Short problem: Convert the material below into a Markdown table with the columns Row and Line. Number each row, put each line of text in its own row, and skip blank lines.

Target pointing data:
┌────────
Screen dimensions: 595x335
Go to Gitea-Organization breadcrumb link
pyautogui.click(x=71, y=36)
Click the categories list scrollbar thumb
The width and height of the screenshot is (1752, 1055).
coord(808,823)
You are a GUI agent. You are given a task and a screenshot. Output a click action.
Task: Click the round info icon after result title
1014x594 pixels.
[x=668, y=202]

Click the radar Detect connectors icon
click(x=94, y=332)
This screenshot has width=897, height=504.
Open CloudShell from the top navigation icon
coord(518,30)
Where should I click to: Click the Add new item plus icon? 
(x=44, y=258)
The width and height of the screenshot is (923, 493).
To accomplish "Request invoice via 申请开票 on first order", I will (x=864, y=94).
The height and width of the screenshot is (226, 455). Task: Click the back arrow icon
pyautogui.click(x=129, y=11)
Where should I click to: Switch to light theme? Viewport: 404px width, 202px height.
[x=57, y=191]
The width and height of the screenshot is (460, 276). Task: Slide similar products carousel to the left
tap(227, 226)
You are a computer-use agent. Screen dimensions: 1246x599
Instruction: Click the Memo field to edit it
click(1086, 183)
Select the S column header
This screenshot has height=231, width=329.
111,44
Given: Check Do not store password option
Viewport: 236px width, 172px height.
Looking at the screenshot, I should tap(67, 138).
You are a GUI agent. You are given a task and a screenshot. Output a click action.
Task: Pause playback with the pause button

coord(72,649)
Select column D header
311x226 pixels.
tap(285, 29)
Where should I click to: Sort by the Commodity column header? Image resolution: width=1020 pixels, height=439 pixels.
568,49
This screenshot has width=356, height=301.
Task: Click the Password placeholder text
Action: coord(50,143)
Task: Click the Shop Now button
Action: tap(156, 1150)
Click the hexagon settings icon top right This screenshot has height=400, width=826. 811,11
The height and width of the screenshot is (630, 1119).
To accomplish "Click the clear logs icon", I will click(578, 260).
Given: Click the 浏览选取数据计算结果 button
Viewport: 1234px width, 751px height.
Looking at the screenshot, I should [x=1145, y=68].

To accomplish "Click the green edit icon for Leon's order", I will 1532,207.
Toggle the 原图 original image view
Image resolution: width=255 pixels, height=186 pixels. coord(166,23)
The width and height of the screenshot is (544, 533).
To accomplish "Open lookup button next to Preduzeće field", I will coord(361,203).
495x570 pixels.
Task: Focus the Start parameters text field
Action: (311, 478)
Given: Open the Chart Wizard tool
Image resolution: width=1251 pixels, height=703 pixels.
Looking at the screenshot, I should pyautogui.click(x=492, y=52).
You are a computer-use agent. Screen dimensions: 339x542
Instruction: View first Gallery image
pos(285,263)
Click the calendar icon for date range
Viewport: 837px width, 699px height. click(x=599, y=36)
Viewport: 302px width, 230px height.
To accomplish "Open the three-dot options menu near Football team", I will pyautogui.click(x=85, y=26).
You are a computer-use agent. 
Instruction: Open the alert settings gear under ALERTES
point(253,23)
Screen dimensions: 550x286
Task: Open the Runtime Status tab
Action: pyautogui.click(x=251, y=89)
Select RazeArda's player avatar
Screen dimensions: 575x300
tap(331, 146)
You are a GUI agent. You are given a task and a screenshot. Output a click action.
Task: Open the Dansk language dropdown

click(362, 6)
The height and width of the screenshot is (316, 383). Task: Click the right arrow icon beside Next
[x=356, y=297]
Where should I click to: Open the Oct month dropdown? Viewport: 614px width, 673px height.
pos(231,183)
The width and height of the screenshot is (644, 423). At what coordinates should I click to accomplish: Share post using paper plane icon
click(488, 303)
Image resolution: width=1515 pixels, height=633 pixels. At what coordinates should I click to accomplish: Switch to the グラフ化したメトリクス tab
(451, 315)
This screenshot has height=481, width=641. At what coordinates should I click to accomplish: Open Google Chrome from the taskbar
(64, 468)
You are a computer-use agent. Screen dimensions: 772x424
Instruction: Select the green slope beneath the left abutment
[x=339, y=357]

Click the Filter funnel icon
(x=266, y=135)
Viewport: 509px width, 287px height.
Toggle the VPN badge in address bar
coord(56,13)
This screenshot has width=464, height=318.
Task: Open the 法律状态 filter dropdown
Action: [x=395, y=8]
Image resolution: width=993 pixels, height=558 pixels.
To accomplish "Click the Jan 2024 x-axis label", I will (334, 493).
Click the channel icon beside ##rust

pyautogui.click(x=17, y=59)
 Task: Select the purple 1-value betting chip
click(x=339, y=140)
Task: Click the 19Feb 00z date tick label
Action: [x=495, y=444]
└────────
Reply to the exercise:
| Row | Line |
|---|---|
| 1 | Screen dimensions: 595x335 |
| 2 | Go to Gitea-Organization breadcrumb link |
| 3 | pyautogui.click(x=71, y=36) |
| 4 | Click the categories list scrollbar thumb |
| 5 | The width and height of the screenshot is (1752, 1055). |
| 6 | coord(808,823) |
| 7 | You are a GUI agent. You are given a task and a screenshot. Output a click action. |
| 8 | Task: Click the round info icon after result title |
| 9 | 1014x594 pixels. |
| 10 | [x=668, y=202] |
| 11 | Click the radar Detect connectors icon |
| 12 | click(x=94, y=332) |
| 13 | This screenshot has width=897, height=504. |
| 14 | Open CloudShell from the top navigation icon |
| 15 | coord(518,30) |
| 16 | Where should I click to: Click the Add new item plus icon?  |
| 17 | (x=44, y=258) |
| 18 | The width and height of the screenshot is (923, 493). |
| 19 | To accomplish "Request invoice via 申请开票 on first order", I will (x=864, y=94). |
| 20 | The height and width of the screenshot is (226, 455). Task: Click the back arrow icon |
| 21 | pyautogui.click(x=129, y=11) |
| 22 | Where should I click to: Switch to light theme? Viewport: 404px width, 202px height. |
| 23 | [x=57, y=191] |
| 24 | The width and height of the screenshot is (460, 276). Task: Slide similar products carousel to the left |
| 25 | tap(227, 226) |
| 26 | You are a computer-use agent. Screen dimensions: 1246x599 |
| 27 | Instruction: Click the Memo field to edit it |
| 28 | click(1086, 183) |
| 29 | Select the S column header |
| 30 | This screenshot has height=231, width=329. |
| 31 | 111,44 |
| 32 | Given: Check Do not store password option |
| 33 | Viewport: 236px width, 172px height. |
| 34 | Looking at the screenshot, I should tap(67, 138). |
| 35 | You are a GUI agent. You are given a task and a screenshot. Output a click action. |
| 36 | Task: Pause playback with the pause button |
| 37 | coord(72,649) |
| 38 | Select column D header |
| 39 | 311x226 pixels. |
| 40 | tap(285, 29) |
| 41 | Where should I click to: Sort by the Commodity column header? Image resolution: width=1020 pixels, height=439 pixels. |
| 42 | 568,49 |
| 43 | This screenshot has width=356, height=301. |
| 44 | Task: Click the Password placeholder text |
| 45 | Action: coord(50,143) |
| 46 | Task: Click the Shop Now button |
| 47 | Action: tap(156, 1150) |
| 48 | Click the hexagon settings icon top right This screenshot has height=400, width=826. 811,11 |
| 49 | The height and width of the screenshot is (630, 1119). |
| 50 | To accomplish "Click the clear logs icon", I will click(578, 260). |
| 51 | Given: Click the 浏览选取数据计算结果 button |
| 52 | Viewport: 1234px width, 751px height. |
| 53 | Looking at the screenshot, I should [x=1145, y=68]. |
| 54 | To accomplish "Click the green edit icon for Leon's order", I will 1532,207. |
| 55 | Toggle the 原图 original image view |
| 56 | Image resolution: width=255 pixels, height=186 pixels. coord(166,23) |
| 57 | The width and height of the screenshot is (544, 533). |
| 58 | To accomplish "Open lookup button next to Preduzeće field", I will coord(361,203). |
| 59 | 495x570 pixels. |
| 60 | Task: Focus the Start parameters text field |
| 61 | Action: (311, 478) |
| 62 | Given: Open the Chart Wizard tool |
| 63 | Image resolution: width=1251 pixels, height=703 pixels. |
| 64 | Looking at the screenshot, I should pyautogui.click(x=492, y=52). |
| 65 | You are a computer-use agent. Screen dimensions: 339x542 |
| 66 | Instruction: View first Gallery image |
| 67 | pos(285,263) |
| 68 | Click the calendar icon for date range |
| 69 | Viewport: 837px width, 699px height. click(x=599, y=36) |
| 70 | Viewport: 302px width, 230px height. |
| 71 | To accomplish "Open the three-dot options menu near Football team", I will pyautogui.click(x=85, y=26). |
| 72 | You are a computer-use agent.  |
| 73 | Instruction: Open the alert settings gear under ALERTES |
| 74 | point(253,23) |
| 75 | Screen dimensions: 550x286 |
| 76 | Task: Open the Runtime Status tab |
| 77 | Action: pyautogui.click(x=251, y=89) |
| 78 | Select RazeArda's player avatar |
| 79 | Screen dimensions: 575x300 |
| 80 | tap(331, 146) |
| 81 | You are a GUI agent. You are given a task and a screenshot. Output a click action. |
| 82 | Task: Open the Dansk language dropdown |
| 83 | click(362, 6) |
| 84 | The height and width of the screenshot is (316, 383). Task: Click the right arrow icon beside Next |
| 85 | [x=356, y=297] |
| 86 | Where should I click to: Open the Oct month dropdown? Viewport: 614px width, 673px height. |
| 87 | pos(231,183) |
| 88 | The width and height of the screenshot is (644, 423). At what coordinates should I click to accomplish: Share post using paper plane icon |
| 89 | click(488, 303) |
| 90 | Image resolution: width=1515 pixels, height=633 pixels. At what coordinates should I click to accomplish: Switch to the グラフ化したメトリクス tab |
| 91 | (451, 315) |
| 92 | This screenshot has height=481, width=641. At what coordinates should I click to accomplish: Open Google Chrome from the taskbar |
| 93 | (64, 468) |
| 94 | You are a computer-use agent. Screen dimensions: 772x424 |
| 95 | Instruction: Select the green slope beneath the left abutment |
| 96 | [x=339, y=357] |
| 97 | Click the Filter funnel icon |
| 98 | (x=266, y=135) |
| 99 | Viewport: 509px width, 287px height. |
| 100 | Toggle the VPN badge in address bar |
| 101 | coord(56,13) |
| 102 | This screenshot has width=464, height=318. |
| 103 | Task: Open the 法律状态 filter dropdown |
| 104 | Action: [x=395, y=8] |
| 105 | Image resolution: width=993 pixels, height=558 pixels. |
| 106 | To accomplish "Click the Jan 2024 x-axis label", I will (334, 493). |
| 107 | Click the channel icon beside ##rust |
| 108 | pyautogui.click(x=17, y=59) |
| 109 |  Task: Select the purple 1-value betting chip |
| 110 | click(x=339, y=140) |
| 111 | Task: Click the 19Feb 00z date tick label |
| 112 | Action: [x=495, y=444] |